Online PBL in programming teaching produced a significant difference in academic achievement with respect to the study approach adopted by students. This difference was to the advantage of students adopting a “deep” study approach. This conclusion suggests that different study approaches should be taken into consideration in the use of PBL. Furthermore, it was observed that students preferring the “superficial” study approach experienced difficulty during the PBL in terms of understanding the problems given and coming up with solutions.
Limitations
A research in which a large target population will be studied can be designed so that the results could be more generalizable. Another limitation is that the students are not accustomed to the learning process based on problem based.
Suggestions
Since the present study is precursor research, which takes the effect of study approaches into consideration in the use of online PBL, it is expected to make a contribution to the literature on PBL. Investigation of online PBL in programming language teaching in terms of different personal characteristics would make a significant contribution to this major topic. Additionally, students’ individual differences should be taken into consideration when problems are formulated. An open-ended questionnaire was utilized in the present study to evaluate students’ achievement. In PBL, including students’ problem-solving and high-level thinking skills in the evaluation criteria would yield more accurate results.

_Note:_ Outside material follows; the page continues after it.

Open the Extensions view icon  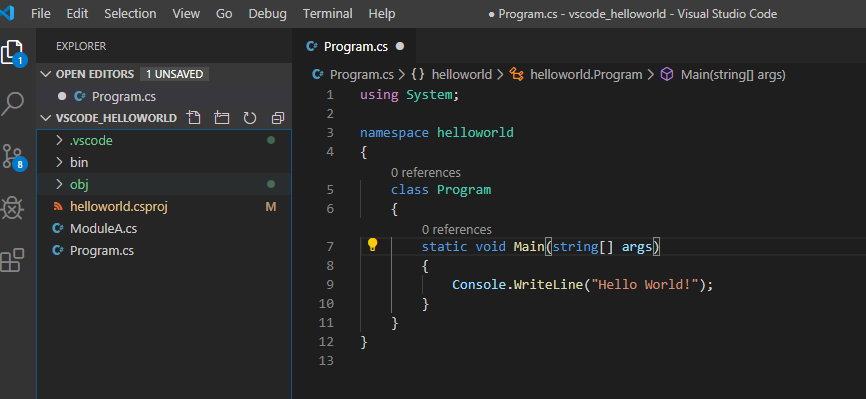pyautogui.click(x=12, y=260)
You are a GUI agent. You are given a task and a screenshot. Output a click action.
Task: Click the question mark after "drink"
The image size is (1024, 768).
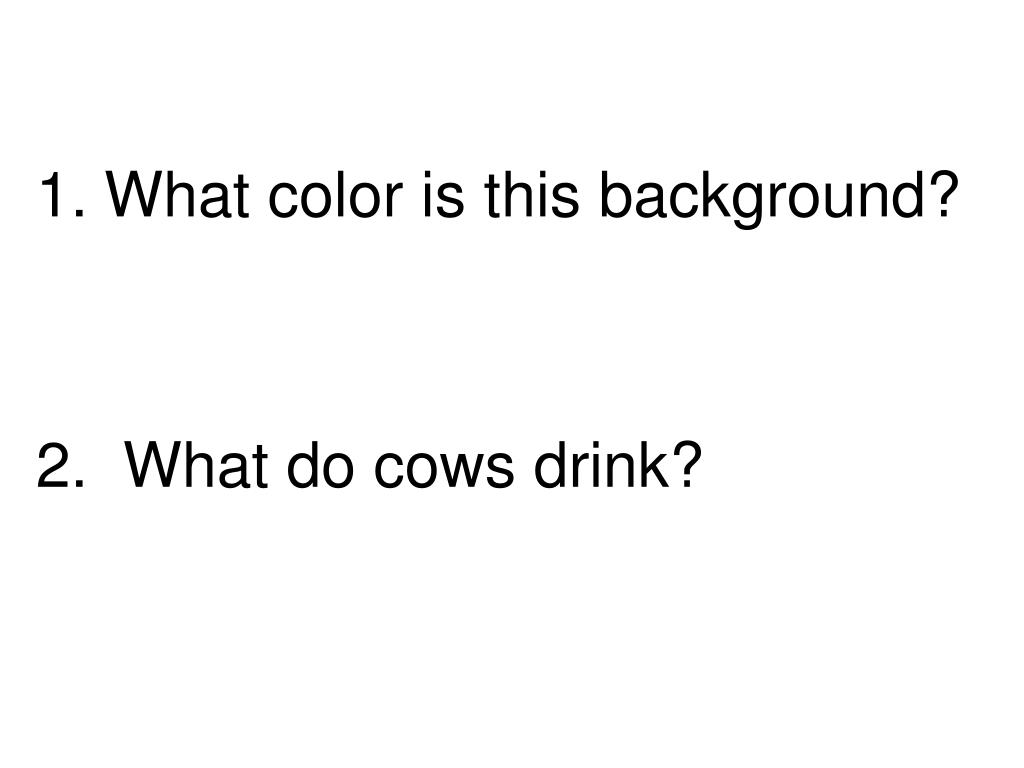[687, 464]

PBL could be used in teaching courses such as programming languages which require high-level problem-solving and cognitive skills. Course content and learning targets could be updated along these lines. Furthermore, individual differences such as students’ study approaches and the focal points of any supervision must be taken into consideration when courses are being planned.
Students in this study experienced PBL in a course setting for the first time. Using this application with a student group with prior experience of PBL would make further contribution toward their achievement, positive attitudes, and motivation.
Footnotes
Declaration of Conflicting Interests
The author declared no potential conflicts of interest with respect to the research, authorship, and/or publication of this article.
Funding
The author received no financial support for the research, authorship, and/or publication of this article.